In the 1st century BC Greek historian Plutarch mentions that the place of the city was chosen  by Carthaginian military commander Hannibal (during that period Armenia gave this famous commander political asylum). Artaxias offered Hannibal to conduct the construction works of the city. The project of the city was well planned. <<A big and nice city was built. The city was named after the king and became the capital of the country>>.

Indeed, archeological excavations, which were carried out in the territory near Khor Virap, show that the city was well-planned.

Artashat was surrounded by high and huge walls, moat and barrier. Greco-Roman historian called it <<Armenian Carthage>>, as it was impregnable.  The captives, as well as part of the population of Yervandashat, Armavir moved to the capital. Artashat was built in the crossroad of transit trade. Therefore, it soon became one of the political, economic and cultural centers in Western Asia. Artaxias founded other cities as well, such as Arshat, Artashisyan, Zarehavan, Zarishat.

Land reform. In the reign of Artaxias there was a conflict between land owners and rural community. The farmers occupied the rural lands. This deprived the pheasants from their everyday earning. 

Naturally, the pheasant, who was deprived from his land wasn't able to pay taxes, and couldn't join the army. This also leaded to armed clashes. Hence, the state had to take necessary steps.

In 180 BC Artaxias issues a decree on land reform. According to the decree the borders of private land households (farms) were separated from the community lands. On  one side this decree legalized the occupation of lands by farmers, on the other side it preserved property of the community.

Moses of Chorene (Movses Khorenatsi) states that <<Artaxias ordered to separate borders of villages and farms...and square stones were set >>.

 Over 20 hoarstones were found in various regions of Armenia. On the hoarstones mentioned above, there were Aramaic inscription with the name of Artaxias.

Some of them are exhibited in History Museum of Armenia.

Military-administrative and other reforms. Military reforms were also crucial. In the reign of Artaxias regular and well armed army was formed. Four headquarters were formed for the protection of the motherland. Moses of Chorene (Movses Khorenatsi) writes <<Artaxias divided the army between his sons Artavasdes (the eastern part of the army), Tiran (the western part), Zareh (the northern part) and military commander Smbat (the southern part)>>.

Then the country was divided into 120 regions, which Greco-roman authors called strategia-ստրատեգիա, the governors of the regions were called strategos.

There were reforms in ministries (nakhararutyun-նախարարություն) too. Sparapetutyun – սպարապետություն (military department) and hazarapetutyun – հազարապետություն (department that deals with finances and taxes) were run by relatives of the king.

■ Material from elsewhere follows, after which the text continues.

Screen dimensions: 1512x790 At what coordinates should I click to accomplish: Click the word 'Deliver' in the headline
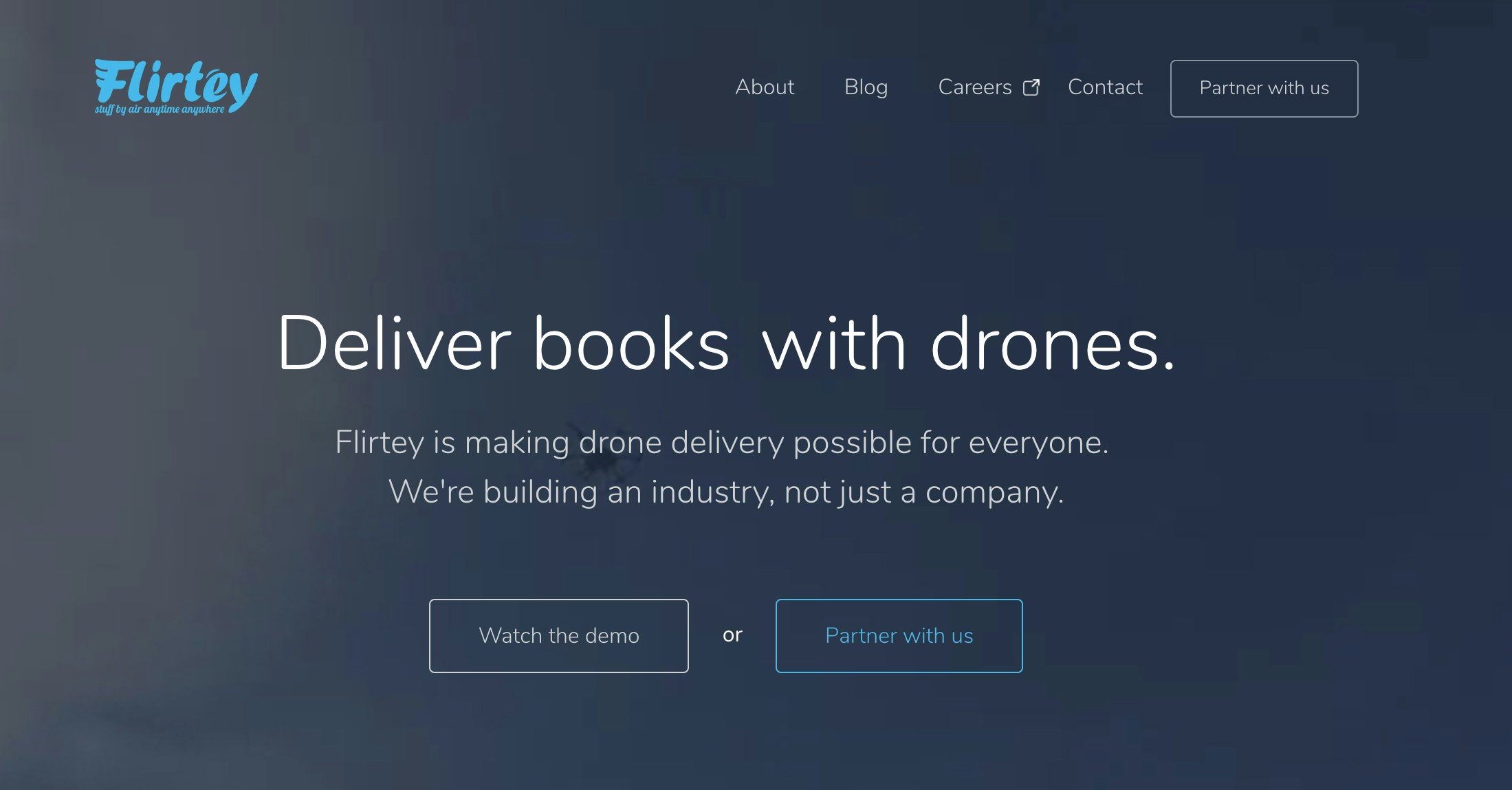point(394,344)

By order of king Artaxias kings and their ancestors were worshipped by people, like in neighboring Hellenic countries. Temple of pagan goddess Anahit was built in Artashat, where the monuments of the king's ancestors were built too. Such kind of temples were built in other cities of Armenia as well. Such activities contributed to the rise of the authority of king's power.

By Artaxias' order Armenian calendar (tomar-տոմար) was specified.

Artaxias was worshipped by people and had the titles <<the Kind>> (Bari, barepasht), <<the Conqueror>> (Ashkharhakal). There are a lot of songs, poems about Artaxias. Most of them were written by Moses of Chorene (Movses Khorenatsi) (<<Artaxias and Satenik>>, <<Artaxias and Artavasdes>>, and so forth).   These poems praised his wisdom, strength, kindness, love towards motherland. Then coming generations called their beloved kings <<Artaxias>> (such as Zenon, Tiridates I and others).

Artaxias died in 160 BC at 70.

                                                                                                        Hovhannsiyan P.